La política de transportes de la Unión Europea se centra en la interoperabilidad, y una muestra de ello son los programas Marco Polo. El tráfico de mercancías en el continente se realiza en su mayor parte por carretera, lo que contribuye de forma considerable a la producción de CO2 y la congestión de las infraestructuras. La solución consiste en integrar en la cadena logística el transporte marítimo de corta distancia, el transporte ferroviario y el transporte fluvial, es decir, la intermodalidad. Sobre estos principios se ha diseñado el programa Marco Polo, una ayuda financiera que se otorga a aquellos proyectos que sirvan para desviar las mercancías del transporte por carretera a otros modos más respetuosos con el medio ambiente.

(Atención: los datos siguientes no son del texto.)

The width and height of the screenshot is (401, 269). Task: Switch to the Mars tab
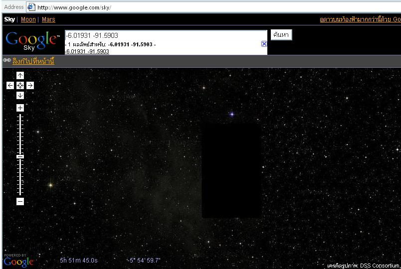[x=48, y=19]

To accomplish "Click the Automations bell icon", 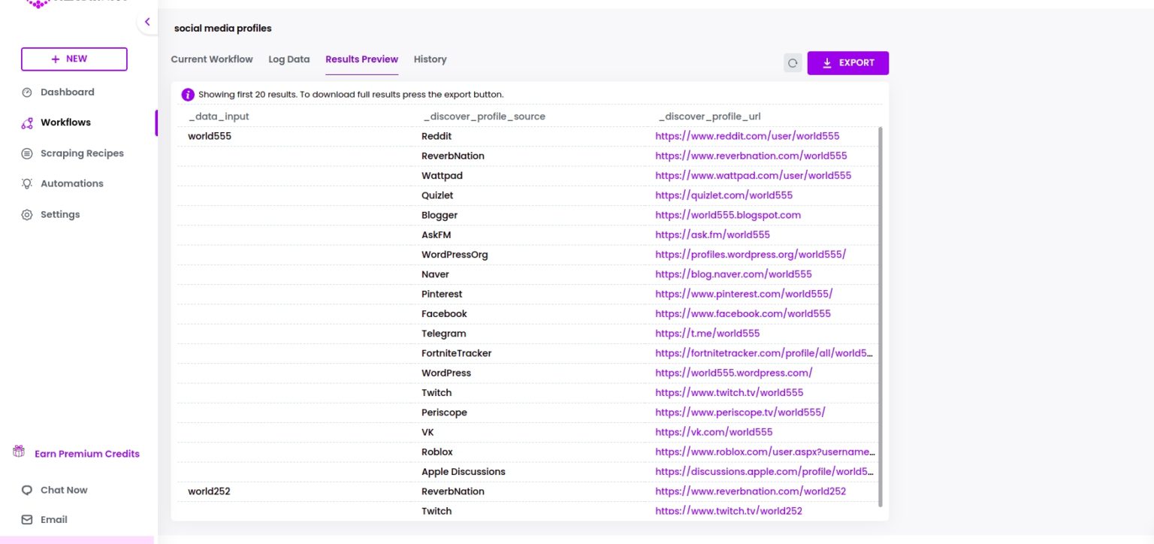I will tap(27, 183).
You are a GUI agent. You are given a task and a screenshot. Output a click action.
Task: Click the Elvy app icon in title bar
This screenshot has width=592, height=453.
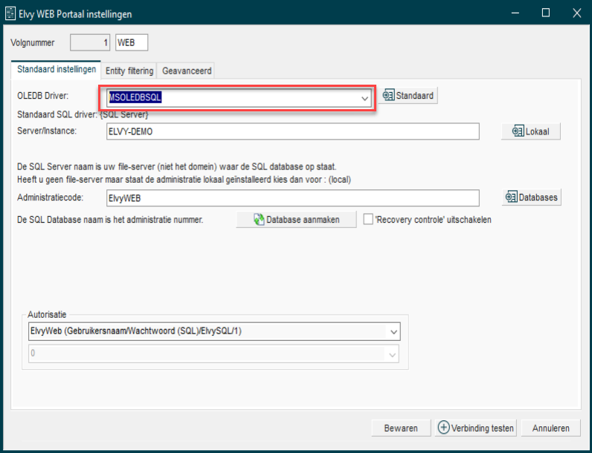pyautogui.click(x=10, y=13)
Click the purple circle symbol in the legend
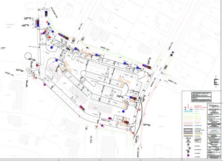 pyautogui.click(x=188, y=155)
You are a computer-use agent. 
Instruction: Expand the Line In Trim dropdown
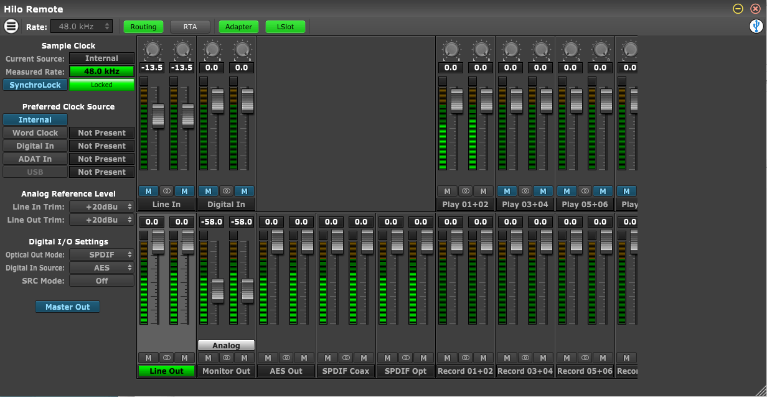click(102, 206)
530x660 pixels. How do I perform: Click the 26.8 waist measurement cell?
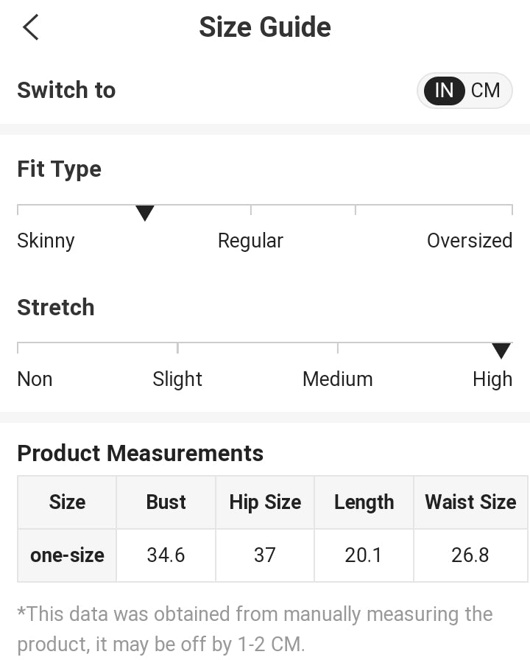click(470, 555)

Marco Polo II es una versión ampliada del primer programa de ayudas creado en 2003. Una evaluación externa desveló que Marco Polo I no alcanzó el 64% de su objetivo de transferencia entre modos de transporte. Además, los resultados de la convocatoria de 2008 confirmaron una disminución del interés del sector del transporte de mercancías ante el reto de la intermodalidad. Como primer paso para lograr que la carretera no absorba la mayoría de los 20.000 millones de toneladas kilómetro que se prevén como volumen adicional de mercancías en un futuro inmediato, la Comisión Europea ha delegado la gestión del programa a la Agencia Ejecutiva de Competitividad e Innovación.